Wow, I thought, the guy reads the forum, and takes the time to answer even the stupid questions. BTW, I had not seen him reply in the past.

So I printed, laminated, and saved that reply. It is next to my photography iMac. It reminds me Knoll is a good guy, and stupid questions someone so gifted answered were worth asking. Of course reading his answer also keeps me humble. No, I will not reprint my question.

For me too, Lightroom's vastly more useful than PS for everything except compositing. A pity then that it's an abominably slow pig of an application - incomparably slower than any other I use, even those that are ancient. Every time I fire it up the whole design of the program just irritates me - the interminably sluggish "importing" nonsense most of all.

The song is more commercial-jingle than actual music when it comes this context; at least to my under-50 ears.

While the importance of Photoshop to digital photography cannot be overstated, IMO, it has become too bloated with features and complexity that the majority of users don't need or use.

Fully agree with AM and Roy regarding Lightroom. I've used Lightroom since the early Beta 1 days of 2006, and it has been a very much-used and consistent part of my workflow over the last 9 (has it been that long? Goodness) years. The only time I use Photoshop any more is when I have to do layer masking, compositing or run some sharpening actions that are not available in Lightroom. I also agree with Roy that LR is vastly more useful these days than PS, but it indeed it is too slow. It has ALWAYS been too slow, from the first day to the present and even with today's much faster computers driving it, it is still too slow. I don't know why Adobe cannot address this.

However, I'm migrating much more and more of my work over to Capture One 8 these days. It's remarkably like Lightroom in it's workflow, except it's much faster importing images (Phase One *really improved* this with version 8), supports real adjustment layers, has a superbly effective and simple keystone correction tool, and provides superior RAW conversion to any other app I've used. It's also has the best RAW conversion/sharpening capability I've used for Fuji X-trans files, and provides superior color (especially skin tones). You can also pull up shadow detail and pull down highlight detail with it without the contrast curve turning to mushy grays, often obviating the need for multiple files/layer masks for dynamic range recovery (not I am not using the dread "HDR word" here).

Images just look more natural, beautiful, and three-dimensional to me when converted with Capture One that anything else I've used, and that is regardless of the camera.

Most importantly, it's still a pretty lean and mean app; and has not become as bloated as Photoshop, or, as I fear, Lightroom is rapidly becoming.
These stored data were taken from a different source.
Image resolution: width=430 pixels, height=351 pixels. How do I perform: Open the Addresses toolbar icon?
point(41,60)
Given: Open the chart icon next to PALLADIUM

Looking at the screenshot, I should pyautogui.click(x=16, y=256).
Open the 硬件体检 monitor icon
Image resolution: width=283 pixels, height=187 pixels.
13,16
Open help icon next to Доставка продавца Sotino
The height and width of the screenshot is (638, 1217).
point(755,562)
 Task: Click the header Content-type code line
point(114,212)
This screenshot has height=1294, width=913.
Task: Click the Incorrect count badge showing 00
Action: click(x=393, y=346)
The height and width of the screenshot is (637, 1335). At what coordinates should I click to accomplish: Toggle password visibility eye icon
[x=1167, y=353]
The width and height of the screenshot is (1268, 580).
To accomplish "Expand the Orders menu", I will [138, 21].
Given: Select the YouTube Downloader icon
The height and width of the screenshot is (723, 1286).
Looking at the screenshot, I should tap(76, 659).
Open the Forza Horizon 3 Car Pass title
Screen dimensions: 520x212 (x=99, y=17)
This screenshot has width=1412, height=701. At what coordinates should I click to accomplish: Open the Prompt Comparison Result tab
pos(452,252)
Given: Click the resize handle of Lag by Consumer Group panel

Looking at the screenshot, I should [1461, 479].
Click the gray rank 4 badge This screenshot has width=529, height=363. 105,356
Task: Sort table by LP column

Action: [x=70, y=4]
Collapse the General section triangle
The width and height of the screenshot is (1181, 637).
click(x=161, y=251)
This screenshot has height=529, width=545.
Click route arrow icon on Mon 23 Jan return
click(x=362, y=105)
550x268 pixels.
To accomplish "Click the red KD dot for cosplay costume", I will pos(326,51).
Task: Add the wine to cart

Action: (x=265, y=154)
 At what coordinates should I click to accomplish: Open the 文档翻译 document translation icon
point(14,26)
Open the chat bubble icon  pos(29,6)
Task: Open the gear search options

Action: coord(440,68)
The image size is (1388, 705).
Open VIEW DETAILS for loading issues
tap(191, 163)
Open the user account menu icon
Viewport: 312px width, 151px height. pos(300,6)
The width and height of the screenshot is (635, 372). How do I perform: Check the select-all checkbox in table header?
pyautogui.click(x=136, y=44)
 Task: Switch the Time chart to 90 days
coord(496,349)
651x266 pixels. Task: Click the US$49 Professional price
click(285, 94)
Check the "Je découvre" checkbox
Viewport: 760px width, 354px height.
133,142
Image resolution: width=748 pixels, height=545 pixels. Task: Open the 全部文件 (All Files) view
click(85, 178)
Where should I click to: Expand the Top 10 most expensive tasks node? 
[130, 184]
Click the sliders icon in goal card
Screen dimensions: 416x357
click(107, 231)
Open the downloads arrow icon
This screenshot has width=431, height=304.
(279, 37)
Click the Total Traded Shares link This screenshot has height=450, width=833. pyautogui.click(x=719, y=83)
In reply to Mike Farrell's question about Camera Raw (ACR)v Lightroom, I find the ACR interface clearer and easier to use than LR. That's partly because most things are a little bigger, partly because I find it easier to access the tabs from the row at the top than down the side.

When it comes to selective editing I just prefer the precision of PS. The addition of the Camera Raw filter in PS makes the choice easier.

I gave up movies after a brief flirtation in the '70s and my file structure predates LR so I've not considered the wider capabilities of LR.

Add me to the chorus of happy Lightroom users. Frankly, I find most of the stuff in that Adobe clip to be be the modern-day version of those overly stylized and frankly quite cheesy airbrush paintings we used to see on the sides of Chevy vans in the 1970s. Ooo, unicorns and bare-chested warriors. Sorcerers and gleaming things. Everything a sunrise or a sunset. Pretty, but utterly meaningless (at least to me).

Nah. Give me tone controls, along with dodging and burning. That's all I need.

I shall stick with The Gimp.

Dear Mike F.,

In the broadest possible terms (yes, people, I know there are some modest exceptions to this), if you only do global image adjustments, Lightroom will do the job. If need to do local image adjustments with any particular precision or detail, you turn to Photoshop.

Also, as a general rule, Photoshop plug-ins will not work with Lightroom or vice versa. So if there is a particular third-party gizmo that you are especially enamored of, that will dictate which program you need to use.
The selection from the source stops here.